- **What you need to do**
In the records below, find the line that contains "Image resolution: width=501" and the line that contains "Viewport: 1292px width, 825px height.", then retype exactly those two lines and every line between them.

** Opening Dataset extract block **

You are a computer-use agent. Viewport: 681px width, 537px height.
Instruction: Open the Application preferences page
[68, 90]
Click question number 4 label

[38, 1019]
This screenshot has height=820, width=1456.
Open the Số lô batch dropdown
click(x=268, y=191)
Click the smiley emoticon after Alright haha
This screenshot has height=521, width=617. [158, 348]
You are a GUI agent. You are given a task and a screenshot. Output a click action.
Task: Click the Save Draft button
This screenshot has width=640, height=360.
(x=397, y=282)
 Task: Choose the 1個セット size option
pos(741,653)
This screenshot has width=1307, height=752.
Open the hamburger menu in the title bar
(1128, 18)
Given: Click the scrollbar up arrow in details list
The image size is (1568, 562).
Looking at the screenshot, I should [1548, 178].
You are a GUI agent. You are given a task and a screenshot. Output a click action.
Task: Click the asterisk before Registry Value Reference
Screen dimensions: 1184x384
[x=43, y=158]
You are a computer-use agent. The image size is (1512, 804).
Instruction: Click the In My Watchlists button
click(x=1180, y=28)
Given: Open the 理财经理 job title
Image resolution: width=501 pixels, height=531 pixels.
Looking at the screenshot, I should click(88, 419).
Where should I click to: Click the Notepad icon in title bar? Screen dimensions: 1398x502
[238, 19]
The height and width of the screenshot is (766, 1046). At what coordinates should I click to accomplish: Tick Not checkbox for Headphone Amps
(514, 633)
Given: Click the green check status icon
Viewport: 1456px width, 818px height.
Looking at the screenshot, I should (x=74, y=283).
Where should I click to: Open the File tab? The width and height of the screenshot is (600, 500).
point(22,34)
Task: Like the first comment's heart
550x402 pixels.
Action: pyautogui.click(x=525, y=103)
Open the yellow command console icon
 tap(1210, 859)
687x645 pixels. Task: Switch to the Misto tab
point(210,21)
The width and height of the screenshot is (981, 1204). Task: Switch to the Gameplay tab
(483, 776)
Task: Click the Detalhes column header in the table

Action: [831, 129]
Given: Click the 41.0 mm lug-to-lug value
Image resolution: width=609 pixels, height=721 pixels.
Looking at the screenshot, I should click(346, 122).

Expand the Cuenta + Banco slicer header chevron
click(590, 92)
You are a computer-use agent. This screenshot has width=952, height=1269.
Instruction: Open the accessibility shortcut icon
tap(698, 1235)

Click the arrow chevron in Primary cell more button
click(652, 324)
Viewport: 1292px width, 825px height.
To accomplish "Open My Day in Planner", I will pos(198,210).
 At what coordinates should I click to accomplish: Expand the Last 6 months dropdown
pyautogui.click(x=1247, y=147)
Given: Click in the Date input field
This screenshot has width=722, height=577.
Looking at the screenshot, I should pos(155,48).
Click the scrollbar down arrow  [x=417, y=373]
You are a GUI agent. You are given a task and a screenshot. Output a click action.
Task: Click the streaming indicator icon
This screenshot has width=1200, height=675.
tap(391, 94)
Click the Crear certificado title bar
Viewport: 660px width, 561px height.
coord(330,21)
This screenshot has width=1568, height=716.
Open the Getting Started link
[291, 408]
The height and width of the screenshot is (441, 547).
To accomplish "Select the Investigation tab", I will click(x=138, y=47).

** Closing Dataset extract block **

- **Response below**
Image resolution: width=501 pixels, height=531 pixels.
Looking at the screenshot, I should click(88, 419).
Where should I click to: Click the Notepad icon in title bar? Screen dimensions: 1398x502
[238, 19]
The height and width of the screenshot is (766, 1046). At what coordinates should I click to accomplish: Tick Not checkbox for Headphone Amps
(514, 633)
Given: Click the green check status icon
Viewport: 1456px width, 818px height.
Looking at the screenshot, I should (x=74, y=283).
Where should I click to: Open the File tab? The width and height of the screenshot is (600, 500).
point(22,34)
Task: Like the first comment's heart
550x402 pixels.
Action: pyautogui.click(x=525, y=103)
Open the yellow command console icon
 tap(1210, 859)
687x645 pixels. Task: Switch to the Misto tab
point(210,21)
The width and height of the screenshot is (981, 1204). Task: Switch to the Gameplay tab
(483, 776)
Task: Click the Detalhes column header in the table

Action: [831, 129]
Given: Click the 41.0 mm lug-to-lug value
Image resolution: width=609 pixels, height=721 pixels.
Looking at the screenshot, I should click(346, 122).

Expand the Cuenta + Banco slicer header chevron
click(590, 92)
You are a computer-use agent. This screenshot has width=952, height=1269.
Instruction: Open the accessibility shortcut icon
tap(698, 1235)

Click the arrow chevron in Primary cell more button
click(652, 324)
Viewport: 1292px width, 825px height.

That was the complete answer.